Matter of Patalan v PAL Envtl.
2022 NY Slip Op 00926 [202 AD3d 1252]
February 10, 2022
Appellate Division, Third Department
Published by New York State Law Reporting Bureau pursuant to Judiciary Law § 431.
As corrected through Wednesday, March 30, 2022


[*1]
 In the Matter of the Claim of Jerzy Patalan, Appellant,
v
PAL Environmental et al., Respondents. Workers' Compensation Board, Respondent.

Schotter, Millican, Sinaniyeva & Masilela, LLP, New York City (Geoffrey Schotter of counsel), for appellant.

Vecchione, Vecchione, Connors & Cano, LLP, Garden City Park (Brian M. Anson of counsel), for PAL Environmental and another, respondents.

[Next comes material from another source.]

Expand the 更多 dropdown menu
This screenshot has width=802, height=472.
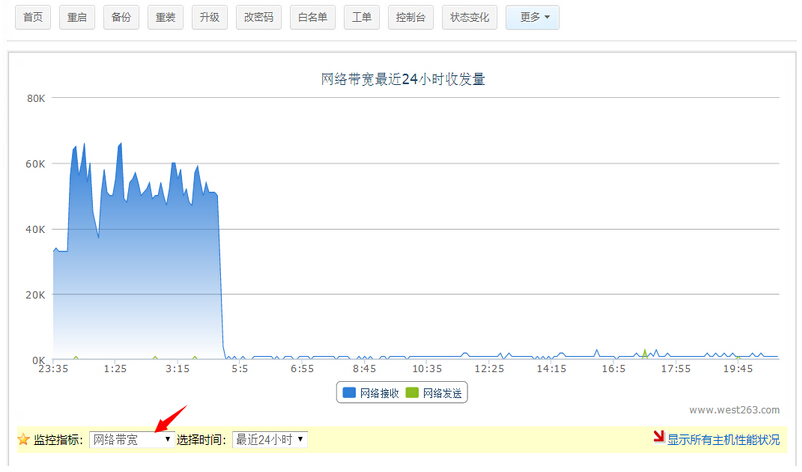[532, 17]
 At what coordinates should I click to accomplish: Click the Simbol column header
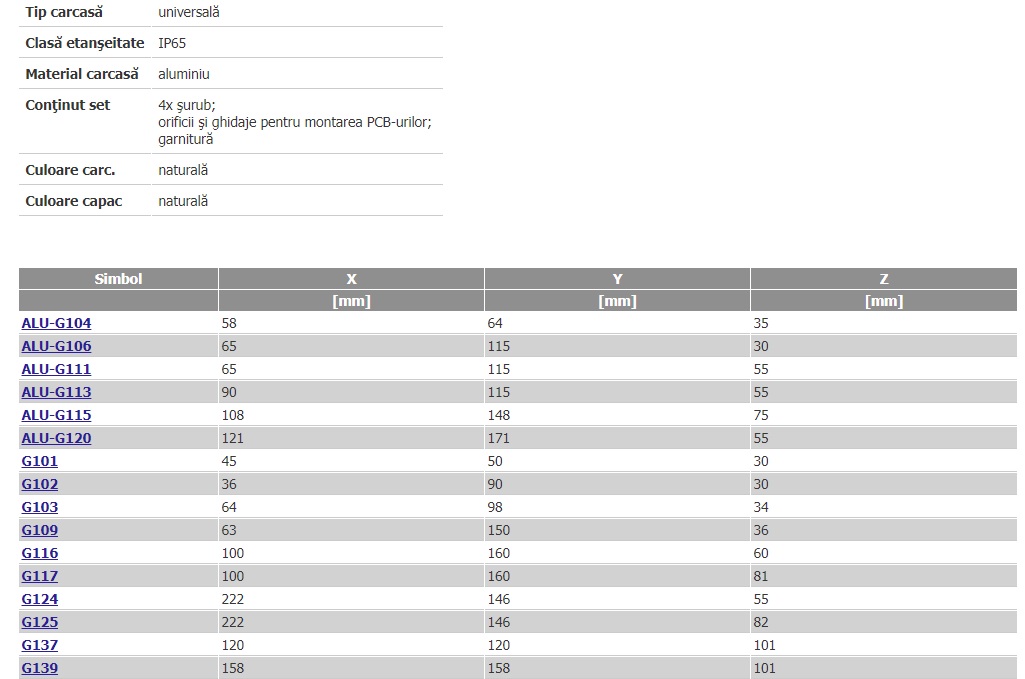point(118,279)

Colangelo, J. Appeal from a decision of the Workers' Compensation Board, filed July 13, 2020, which ruled that claimant did not sustain a causally-related occupational disease and denied his claim for workers' compensation benefits.

Claimant, an asbestos handler from 1991 until his May 1, 2018 service retirement, filed a claim for workers' compensation benefits in June 2018 alleging that he suffered work-related injuries to his back, neck, both knees and wrists and his left foot. Claimant alleged that his injuries and conditions were the result of repetitive use, stress or strain from heavy lifting, carrying, pushing, kneeling and working in an awkward position as an asbestos remover. The employer and its workers' compensation carrier (hereinafter collectively referred to as the carrier) controverted the claim raising several defenses, including that claimant's injuries, some of which he had been treating for since 2003, were not causally related to his employment. Following a hearing, a Workers' Compensation Law Judge disallowed the claim, finding that claimant failed to offer proof of a causal link between his injuries and his work activities. Upon administrative review, the Workers' Compensation Board affirmed, and this appeal ensued.

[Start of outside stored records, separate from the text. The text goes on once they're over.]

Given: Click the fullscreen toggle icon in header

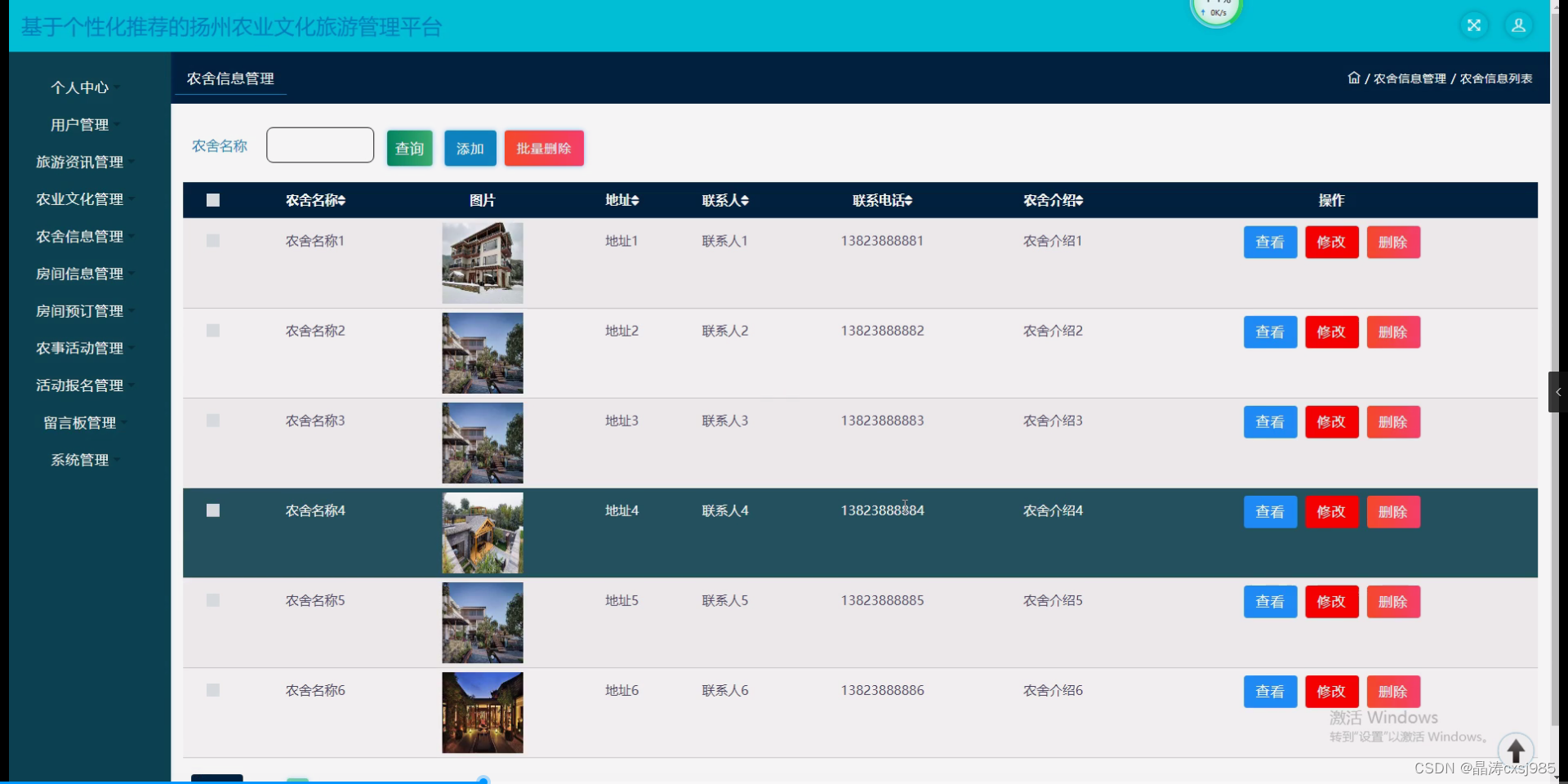Looking at the screenshot, I should coord(1473,25).
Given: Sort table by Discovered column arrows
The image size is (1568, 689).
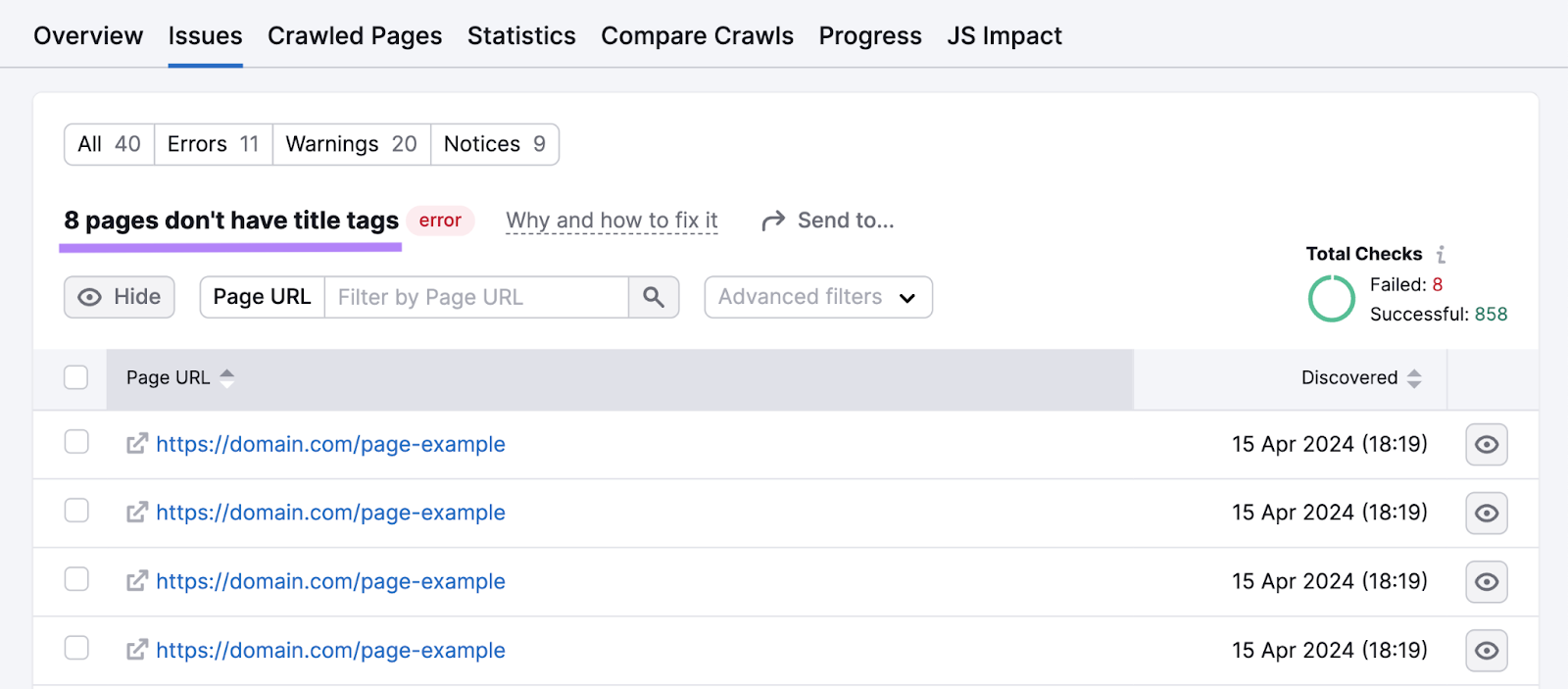Looking at the screenshot, I should click(1414, 378).
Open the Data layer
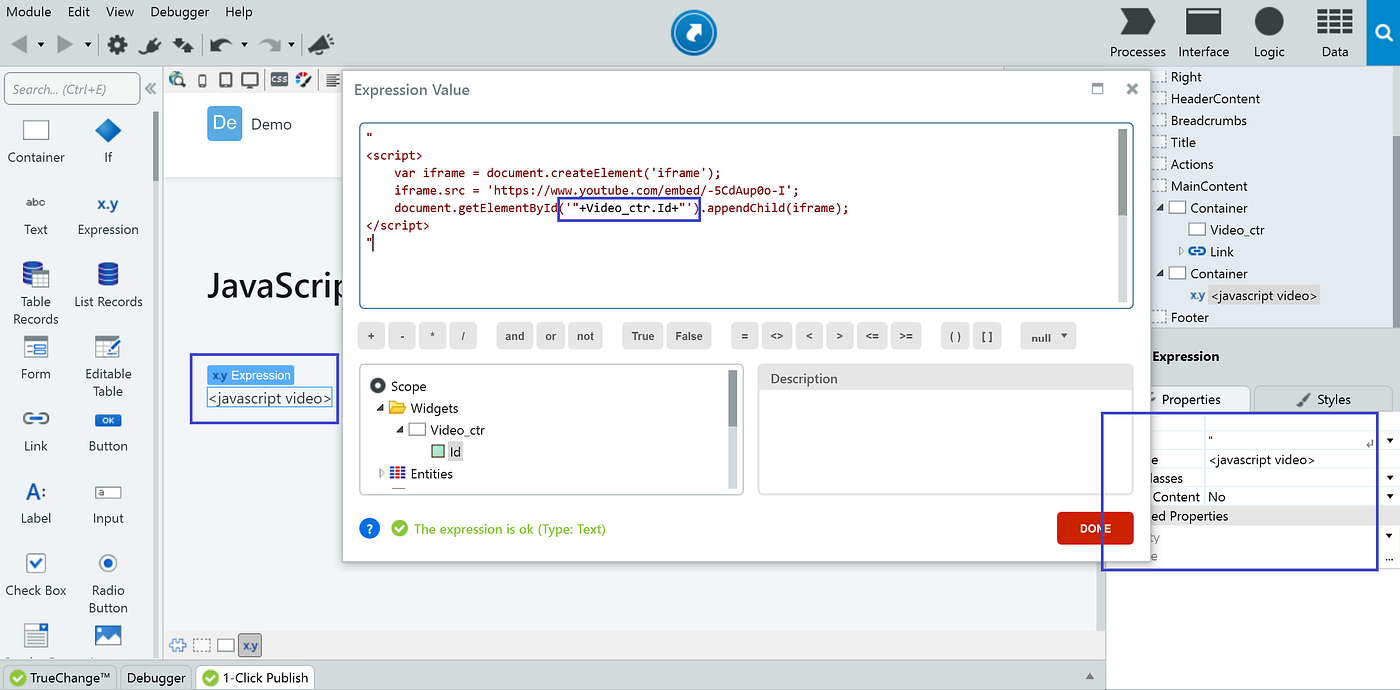The height and width of the screenshot is (690, 1400). tap(1334, 32)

We affirm. An occupational disease is "a disease resulting from the nature of [the] employment and contracted therein" (Workers' Compensation Law § 2 [15]), and does not derive from "a specific condition peculiar to an employee's place of work, nor from an environmental condition specific to the place of work" (Matter of Bodisch v New York State Police, 195 AD3d 1274, 1275 [2021] [internal quotation marks, brackets and citations omitted]; see Matter of Mack v County of Rockland, 71 NY2d 1008, 1009 [1988]). "To establish an occupational disease, the claimant must demonstrate a recognizable link between his or her condition and a distinctive feature of his or her employment. Importantly, the Board's decision as to whether to classify a certain medical condition as an occupational disease is a factual determination that will not be disturbed if supported by substantial evidence" (Matter of Urdiales v Durite Concepts Inc/Durite USA, 199 AD3d 1214, 1214 [2021] [internal quotation marks and citations omitted]; see Matter of Gandurski v Abatech Indus., Inc., 194 AD3d 1329, 1329-1330 [2021]; Matter of Sinelnik v AJK, Inc., 175 AD3d 1732, 1733 [2019]).

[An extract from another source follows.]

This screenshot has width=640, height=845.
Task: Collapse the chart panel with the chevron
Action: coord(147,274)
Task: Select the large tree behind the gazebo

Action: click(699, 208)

A review of the record supports the Board's determination that neither claimant's testimony nor the medical testimony and reports established a sufficient link between claimant's various injuries and a distinctive feature of his work duties (see Matter of Barker v New York City Police Dept., 176 AD3d 1271, 1272 [2019], lv denied 35 NY3d 902 [2020]). Claimant's treating physiatrist, Leonard Bleicher, testified to first examining him post-retirement on May 30, 2018, noted his various complaints, reviewed his medical history back to 2003, and offered diagnoses including bilateral [*2]wrist strains, left ankle strain, lumbar spine strain and knee strain with meniscal tear, which he opined were causally related to his employment. However, neither his report nor his testimony reflects that he had adequate knowledge of any of claimant's specific job duties, except in the most generalized sense, or the amount of time spent on these duties. As the Board accurately characterized, Bleicher's report and testimony only "generically refer to repetitive activities of lifting, carrying and removing asbestos without specifically outlining knowledge of time spent or the particular duties performed." Likewise, the report and testimony of the orthopedic surgeon who examined claimant on behalf of the carrier do not reflect knowledge of claimant's specific job duties and activities so as to support a finding of a causal relationship. The same is true of the other testifying medical witnesses. We have examined claimant's remaining arguments and find that none has merit. Accordingly, as the Board's finding that claimant did not meet the requirements of an occupational disease is supported by substantial evidence, it will not be disturbed (see Matter of Bodisch v New York State Police, 195 AD3d at 1276; Matter of Barker v New York City Police Dept., 176 AD3d at 1272; see also Matter of Gandurski v Abatech Indus., Inc., 194 AD3d 1329, 1331 [2021]).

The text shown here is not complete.